The reason we're having a problem determining how to become more creative is due to our encountering a challenge that is systemic in nature. We will struggle to unleash students' (and our) creative potential until we focus more intentionally on "how to catalyse and guide systemic change at a scale commensurate with the scale of problems we face" (Stanford Social Innovation Review, Winter 2015, 28). In other words, the wicked problem we face is the system itself, and what we require is a relentless focus on system leadership to change it. Preparation for system leadership, however, seems conspicuously absent from current leadership programmes that serve international schools; rather, extant programmes are orientated more toward our taken-for-granted assumptions about leadership. Consequently, we have a leadership model that is reliable, but not necessarily valid in today's world. What we need is a model that is both reliable and valid. Again, Roger Martin has much to say about this balance, or what he terms integrative thinking.

In order for us to advance creativity in schools, part of what needs to happen is a mindset shift toward creating space for change, rather than marching through a traditional strategic plan. Being a systems leader, then, is inherently about creativity. System leadership is creational in nature.

If we are to move toward catalysing creativity in international schools, we need to focus more intentionally on nurturing the core capabilities of system leaders. The aforementioned SSIR article proposes the following three capabilities that system leaders develop (as a learning process, since the best system leaders are also relentless learners), as a means of enabling collective leadership amongst those with whom they work:

(1) seeing the larger system

(2) fostering reflection and more generative conversations

(3) shifting the collective focus from reactive problem-solving to co-creating the future

By seeing the larger system is meant a perspective that allows organisations to work for the health of the entire system rather than to focus myopically on symptomatic fixes for individual pieces, which often tends to be the case in schools. We constantly move to fix one piece, then another, and yet another. We end up immersed in reactive problem-solving. Insofar as fostering reflection and generative conversations are concerned, we may say that, quite simply, we need to hold up the mirror and see our taken-for-granted assumptions, while appreciating how our own mental models may limit us. It is just possible that we may be wrong about our assumptions, and that may be a frightening thought. Indeed, to many it may seem a weakness, yet it is a strength in systems-based thinking. Finally, shifting from reactive problem-solving to co-creating the future is not just a subtle shift in collective mindset; it is how we reach success in catalysing creativity in system leadership. That shift, however, is not easy (nor should it be), given that systems change "often starts with conditions that are undesirable,” as the authors of the SSIR piece state (29). Happily, however, “artful system leaders help people move beyond just reacting to these problems by building positive visions for the future. […] Equally important as building an inspiring vision, however, is the ability to face difficult truths about the present reality” (29).

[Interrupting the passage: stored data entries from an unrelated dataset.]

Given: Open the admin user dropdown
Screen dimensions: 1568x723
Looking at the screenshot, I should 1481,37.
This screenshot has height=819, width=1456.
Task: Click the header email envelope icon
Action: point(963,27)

What is our present reality, when it comes to creativity in international schools? What are our ‘difficult truths?’ I submit that most of them are tied to the notion of curricular restraints, irrespective of specific curriculum followed. We become chained to the prescriptive reality of curricular necessities, quite possibly to the detriment of our students’ learning as well as our own. In other words, we seem to engage the discussion of creativity from within specific curricular contexts (enter your curriculum here), but have we considered that that very context is but part of a far larger system on which we rarely focus? Consider the following [and admittedly paraphrased] quote, which I’ve heard from more than one head over the past six months: “If I have to choose between X and [training in the curriculum that our school follows], there is no choice. I will choose training in the curriculum that our school follows.” This citation is appropriately exemplary of a leadership model that is reliable, but quite possibly not valid, when it comes to the needs of our students. And so the current system perpetuates itself.

We must begin to ask ourselves some very pointed questions, such as “What do we really want to create?” and “What exists today?” In between these two questions, we will find enough to produce a creative tension that can serve as the spark for the next stage in our evolution as international schools. To be consistent with my narrative here, we (membership association world) should be seeking the ‘difficult truths’ about conferences, such as whether the traditional formats and scope are both reliable and valid. We want to foster reflection and generative conversation around professional development, and we aspire to co-create the future of conferences.